◆ **TO DO**:
Pictures stay out of the output. Return exactly the lines below from the one with "Toggle the Show Bars checkbox" down to the one with "The width and", both included, and nothing more.

◆ **Stored data entries**:

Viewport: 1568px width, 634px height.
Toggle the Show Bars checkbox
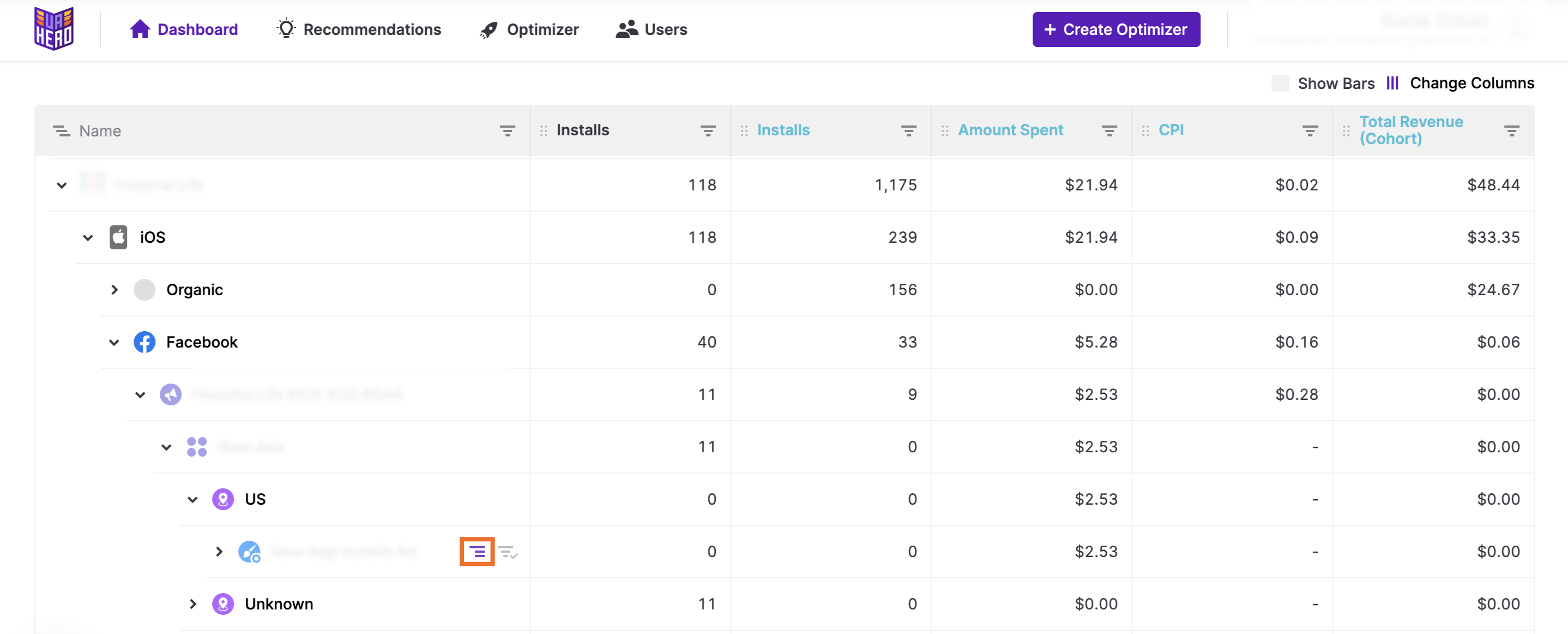[1280, 83]
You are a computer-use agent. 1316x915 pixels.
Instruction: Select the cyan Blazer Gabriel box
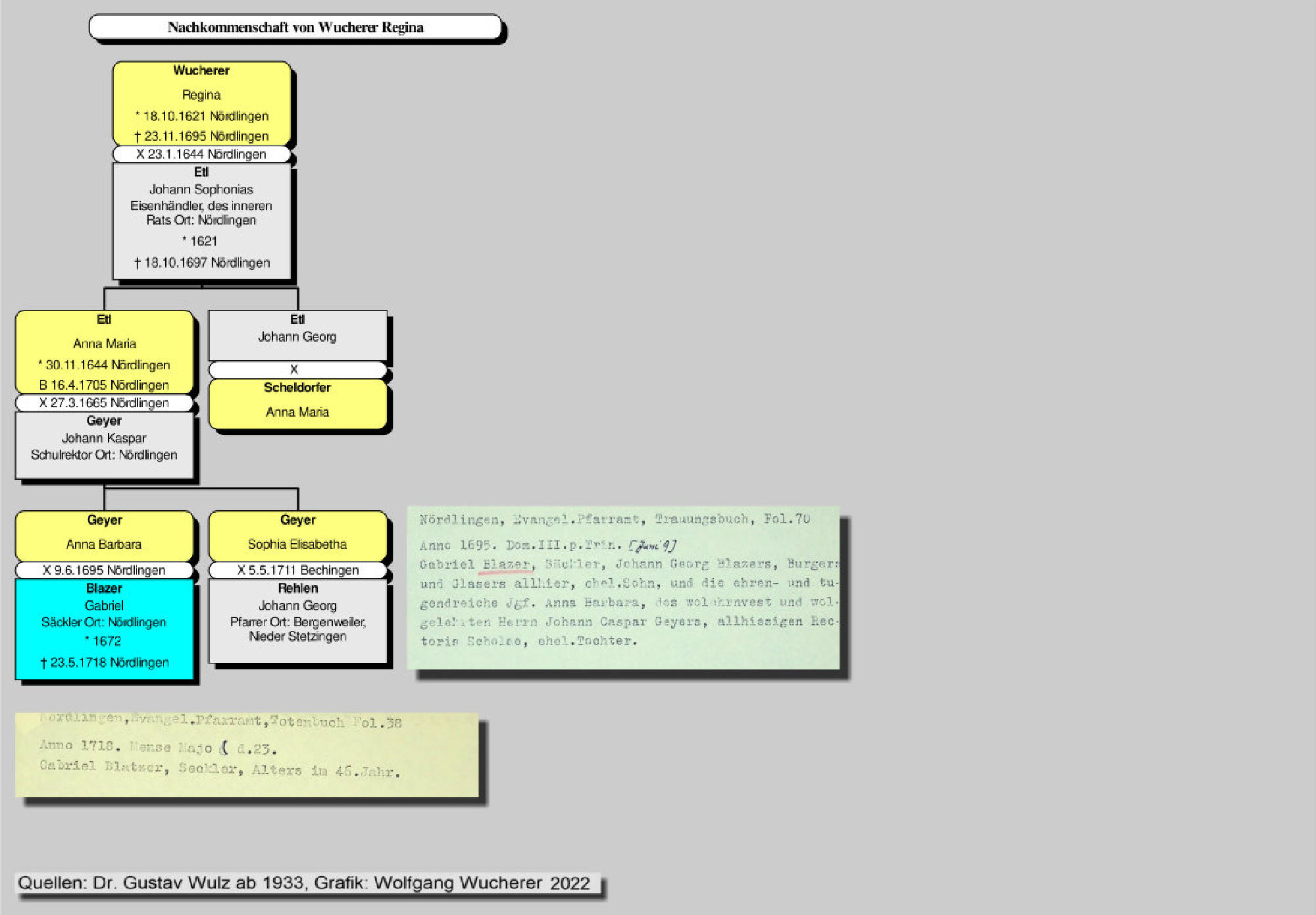tap(104, 629)
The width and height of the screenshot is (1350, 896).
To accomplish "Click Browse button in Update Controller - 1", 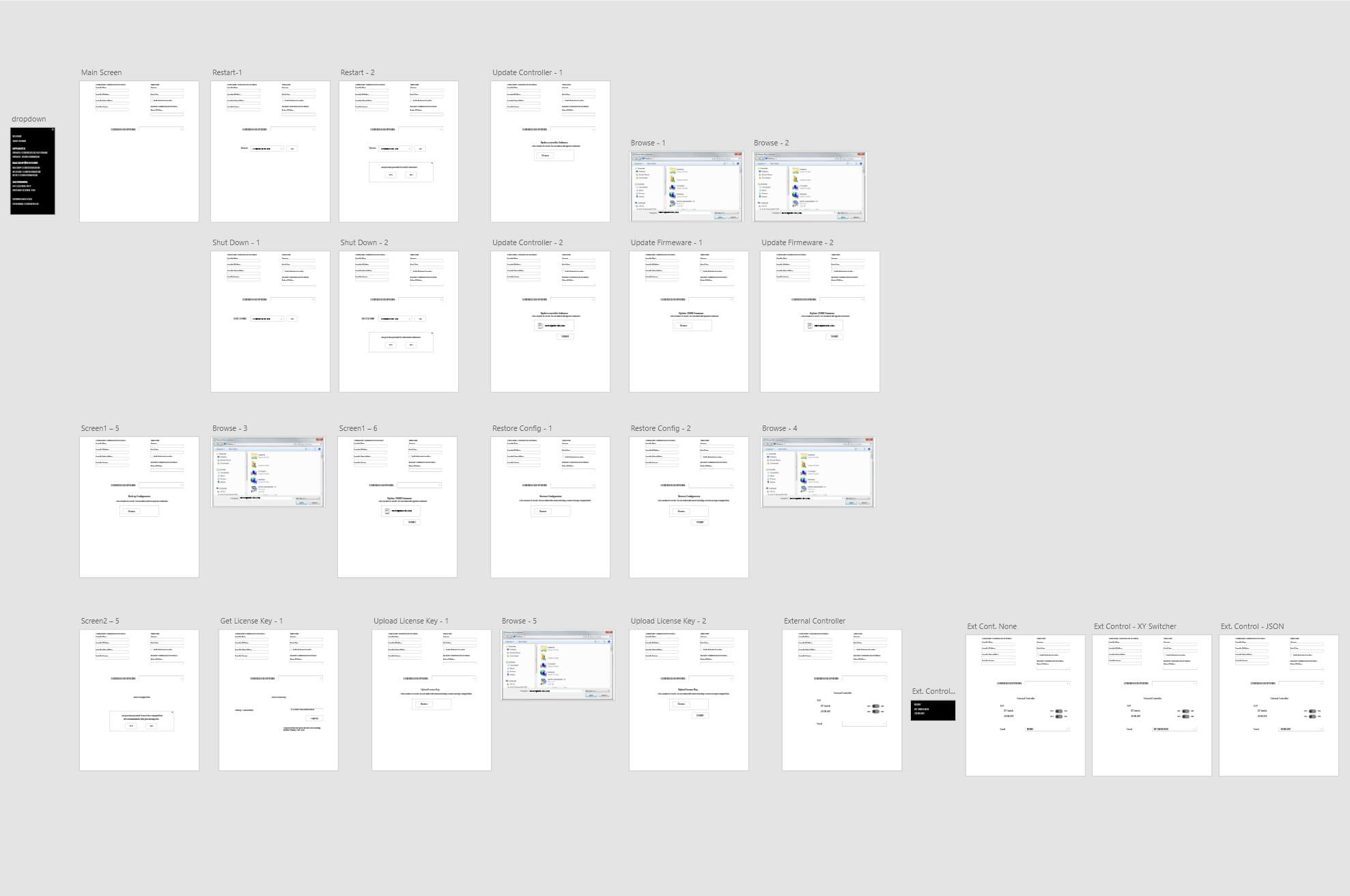I will coord(545,156).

◆ **PROBLEM SOLUTION**:
Toggle the Show Bars checkbox
[1280, 83]
You are a computer-use agent. 1316x915 pixels.
Instruction: Select the cyan Blazer Gabriel box
tap(104, 629)
The width and height of the screenshot is (1350, 896).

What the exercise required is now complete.